Stated task: Copy all of the following data line for line, changing nothing.

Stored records

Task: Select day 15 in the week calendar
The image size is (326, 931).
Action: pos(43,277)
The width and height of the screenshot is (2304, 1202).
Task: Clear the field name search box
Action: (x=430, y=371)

Written answer:
Task: Select day 15 in the week calendar
The image size is (326, 931).
Action: pos(43,277)
The width and height of the screenshot is (2304, 1202).
Task: Clear the field name search box
Action: (x=430, y=371)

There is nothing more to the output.